Buyer Preference: In terms of the content of this list, the Buyer wants to include assets that hold no value for the Buyer (e.g. unnecessary organizational seals, books, and records), especially if those assets come with significant contingent liabilities (e.g. benefit plans). In drafting terms, the Buyer’s main objective is to achieve the right degree of specificity, ensuring it does not exclude an asset it intends to purchase or include an asset it intends to leave behind.
Seller Preference: The Seller’s motivations in drafting this section largely depend on whether it is selling its entire business or whether it is only selling one division or line of business. If only selling a portion of its business, the Seller will want this section to read broadly so that it retains the assets necessary to continue its own operations. If the Seller will not continue to operate after the sale, a short and detailed list of Excluded Assets is usually not a cause for concern.

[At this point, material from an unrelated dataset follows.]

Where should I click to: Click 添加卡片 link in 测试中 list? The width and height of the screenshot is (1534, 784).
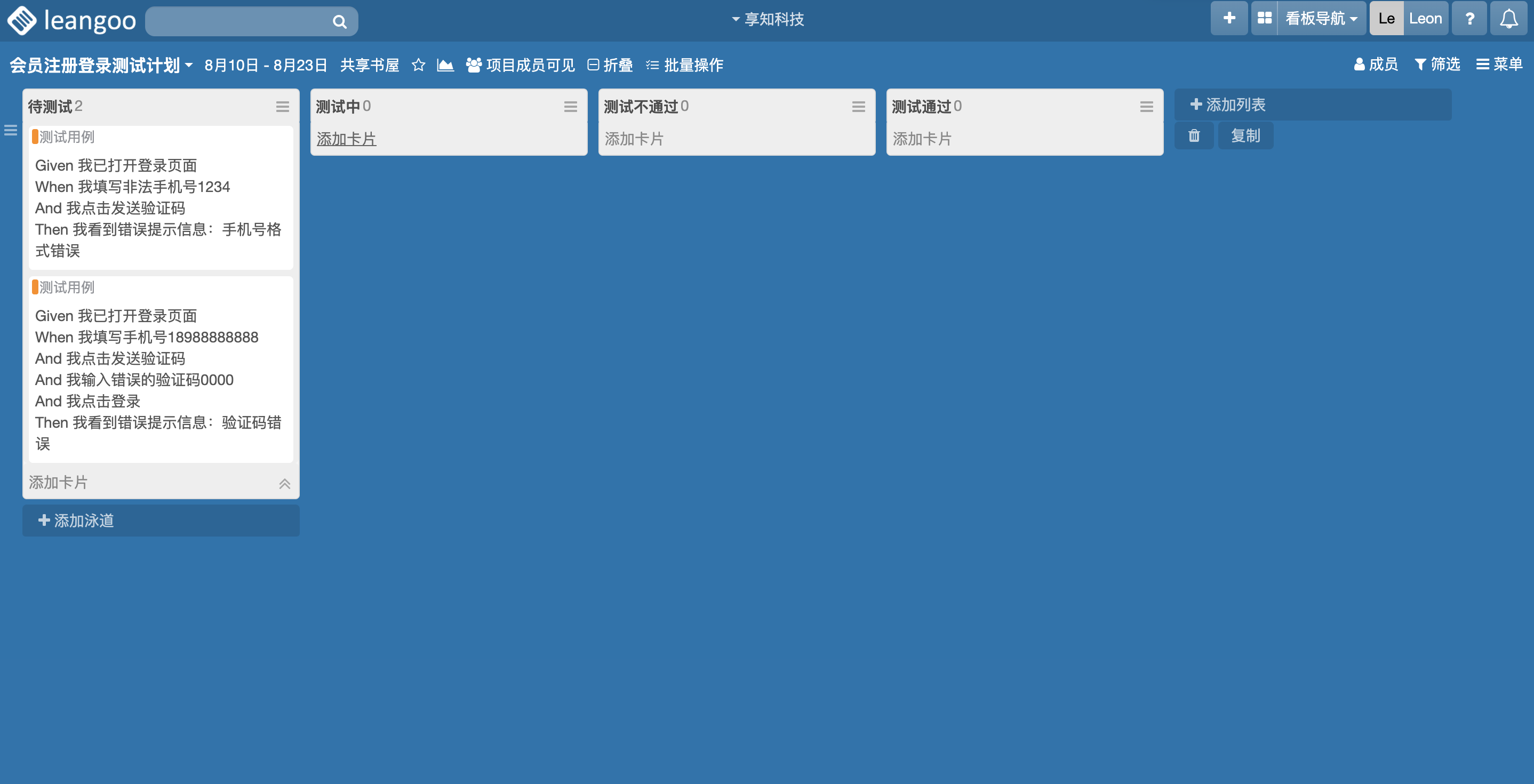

Differences in a Stock Sale Transaction Structure: This section will not be included in a stock sale because the Buyer will be purchasing the entire company and will not get to pick and choose which assets to include in the transaction.
Purchased Assets
What is the Purchased Assets section? The Purchased Assets section creates the duty for the Seller to transfer certain assets to the Buyer and lists those assets in detail.
The Middle Ground: Depending on the particular business, the Purchased Assets will likely include accounts receivable, inventory, certain contracts, intellectual property, real and personal property, permits, certain rights held by the Seller, the Seller’s accounting-related books and records, and the goodwill of the Business.
Purpose: This term is supremely important because it identifies which assets will be transferred and sets the foundation for numerous other terms found in the Agreement. For example, the value of the assets listed here forms the basis for the Purchase Price, and other terms, including the Seller’s “Consents” disclosure, rely on this section to determine their scope.
Buyer Preference: Different buyers may have different motivations for making an asset purchase, so it is essential for the list of assets in this section to be tailored to the needs of the particular Buyer. Typically, the Buyer wants broad definitions of various Purchased Assets to ensure that it receives, at a minimum, all the assets it intends to purchase. For example, if the Buyer wants to purchase all the intellectual property held by the Seller, it would be better to list “all intellectual property assets” rather than “all intellectual property registrations” because registered intellectual property is just one subcategory of intellectual property assets. Depending on the specifics of the deal, an aggressive Buyer may even try to include assets not yet owned by the Seller. All Buyers will want to include language stating that all assets are being transferred free and clear of any Encumbrances (except for Permitted Encumbrances).
Seller Preference: The Seller wants to define the Purchased Assets as narrowly as possible to avoid having to transfer assets it does not intend to sell. A Seller’s best practice is to list every individual asset with particularity, but some categories of assets include too many items to list each one. In that case, the Seller’s best bet is to define the asset category as specifically as possible. Asset definitions should exclude any assets the Seller does not have the authority to transfer, as well as assets the Seller needs to retain to operate its remaining lines of business (if it is only selling a division or line of business).
Differences in a Stock Sale Transaction Structure: If the deal is structured as a stock sale rather than an asset acquisition, there is no need to list out the assets being purchased. Instead, a short paragraph creates the Buyer’s duty to pay the Seller and the Seller’s duty to transfer a specified number of shares to the Buyer.